**What the task asks:** Reproduce the entire listing exactly as written, apart from its pictures.

**Provided information:**
####
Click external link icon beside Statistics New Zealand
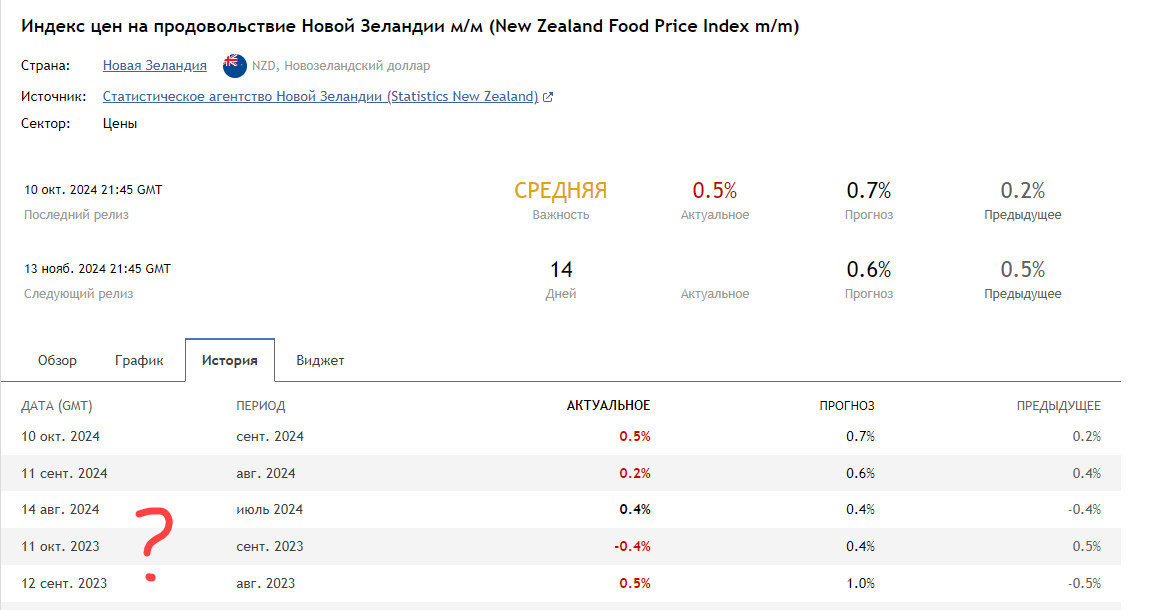 click(x=548, y=97)
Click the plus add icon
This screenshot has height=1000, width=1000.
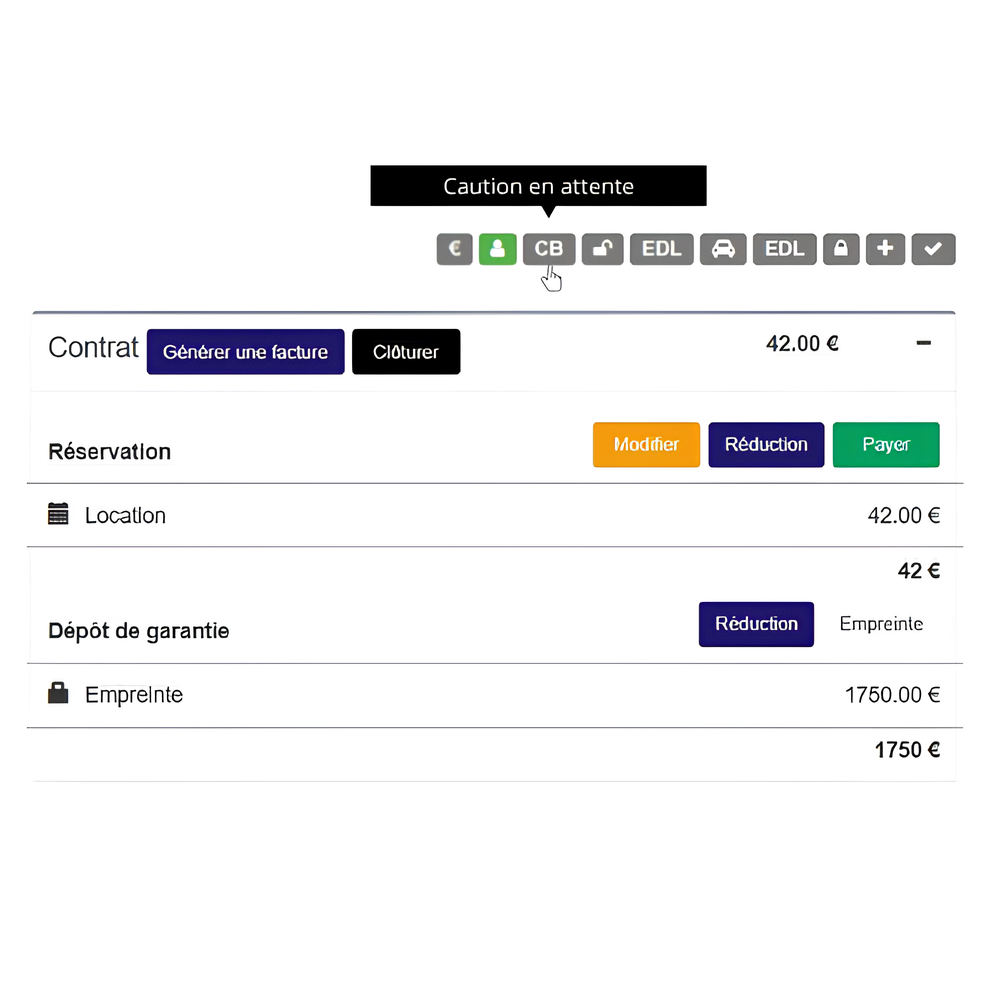coord(885,249)
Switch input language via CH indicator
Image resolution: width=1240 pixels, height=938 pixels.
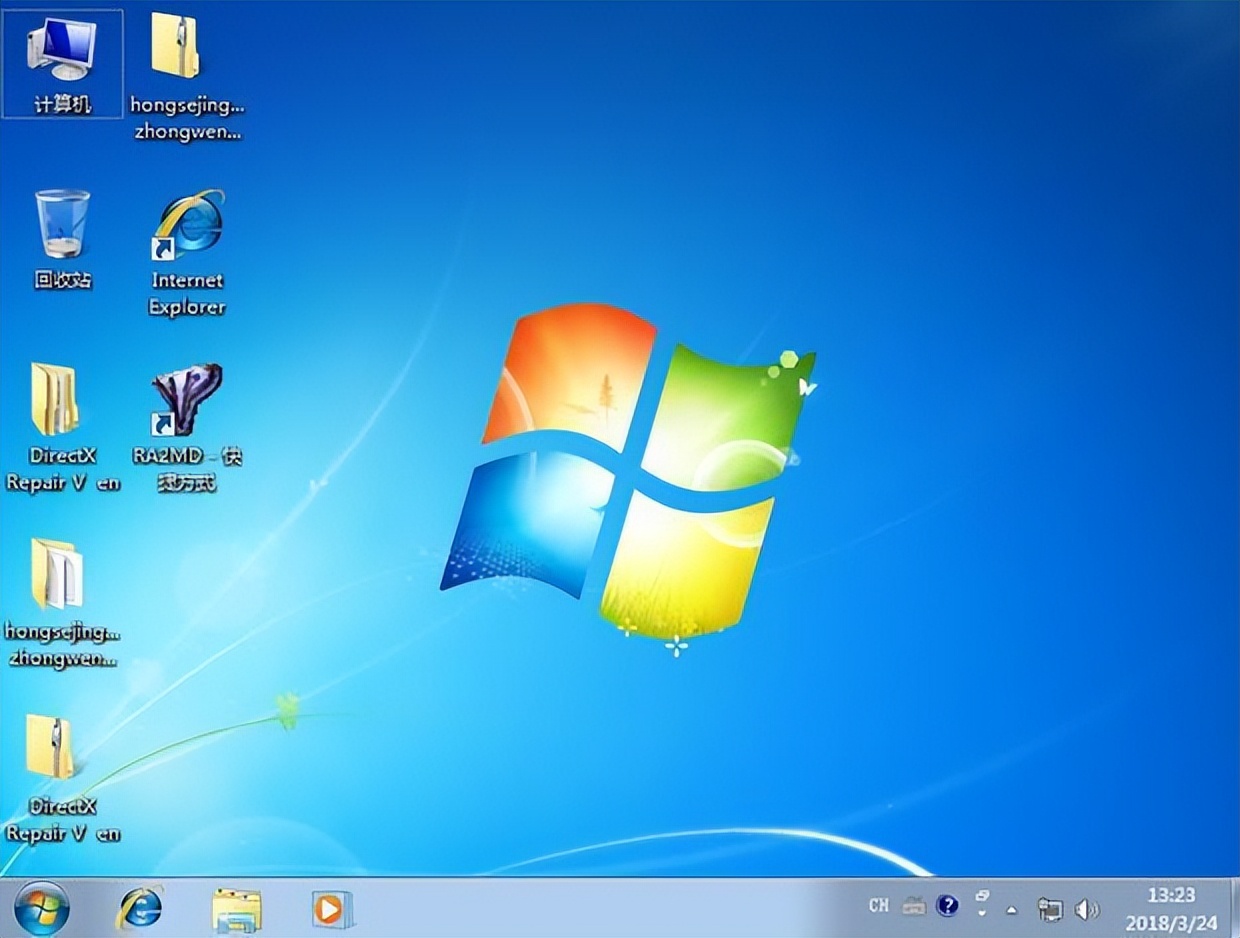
####
**Answer to the exercise:**
Click external link icon beside Statistics New Zealand
 click(x=548, y=97)
Click the plus add icon
This screenshot has height=1000, width=1000.
coord(885,249)
Switch input language via CH indicator
Image resolution: width=1240 pixels, height=938 pixels.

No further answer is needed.